When Caiden wasn't walking by his first birthday and was weak on one side of his body, I strongly suspected he had cerebral palsy. I had seen countless other preemies diagnosed with it, and from what I was seeing, I thought that had to be it. I felt like one of those parents who thinks their child has some rare, practically unheard of issue that Dr.Google told them about. I knew something was different about him, but it wasn't cerebral palsy.

Trying to ignore the gut feeling I had, more than six months after his birthday, we were shocked into a realization. He's got autism.

Having seen him interact with his cousin, just a few months older, it was apparent he wasn't a normal kid. He chose to play by himself, got mad at the tiniest things, and threw temper tantrums that put all other kids to shame. He hurt himself and others, finding it and all forms of discipline we tried, hilarious.
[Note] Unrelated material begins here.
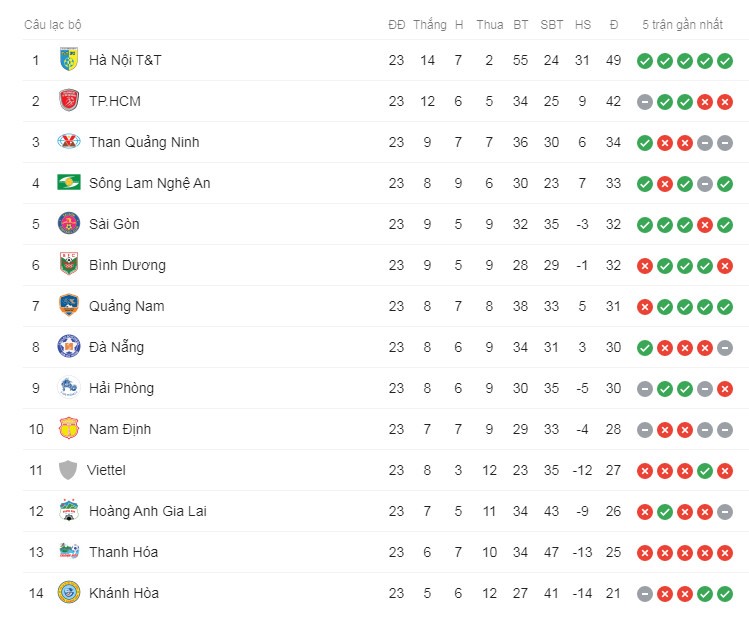749x637 pixels.
Task: Click TP.HCM first recent match draw icon
Action: pyautogui.click(x=645, y=102)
The key, was that he barely talks and forgets the words he does pick up.

A friend mentioned the similarities between her autistic son, and Caiden, so I did some digging. Nearly every website that listed warning signs for an autism spectrum disorder, described him to a T. The outbursts, repetitive motions, lack of communication skills... everything fit.

So we made the call.

June 18th, just three days before Caiden's second birthday, we take him to be evaluated by a developmental pediatrician. At this point, we're fairly certain it is autism. We were told to expect it. At the very least, he is severely speech delayed and will need therapy for that, but will most likely go beyond.
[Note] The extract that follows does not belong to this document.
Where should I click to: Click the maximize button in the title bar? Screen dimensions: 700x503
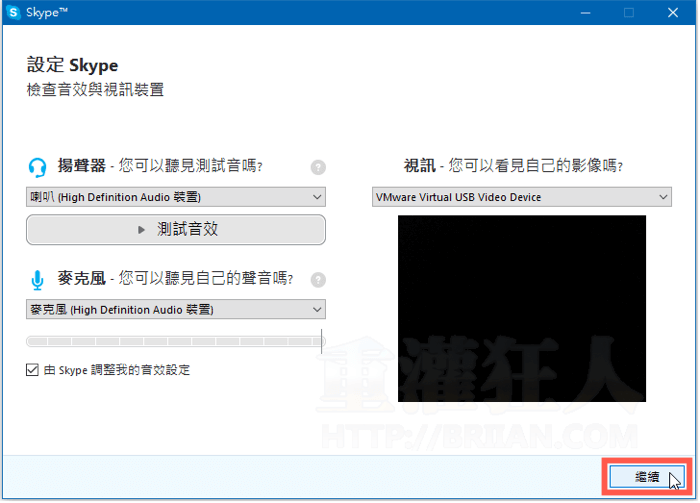tap(629, 12)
Since discovering that he may fall on the spectrum, my focus has shifted. Prematurity awareness will always hold a special place in my heart, but a year or so after over coming it, the impact it has over your life fades. It was a scary experience, for the first few months, the first year even, but we got past it. Autism, is every single day.

Caiden has been different since he was born at a meager three and a half pounds. Now we begin our journey to discover just how different he may be. Whether he has autism, or some other "issue", he is our son, and we love him regardless of the diagnosis handed down. Some days will be difficult, some will be amazing, but each will be as unique as he is.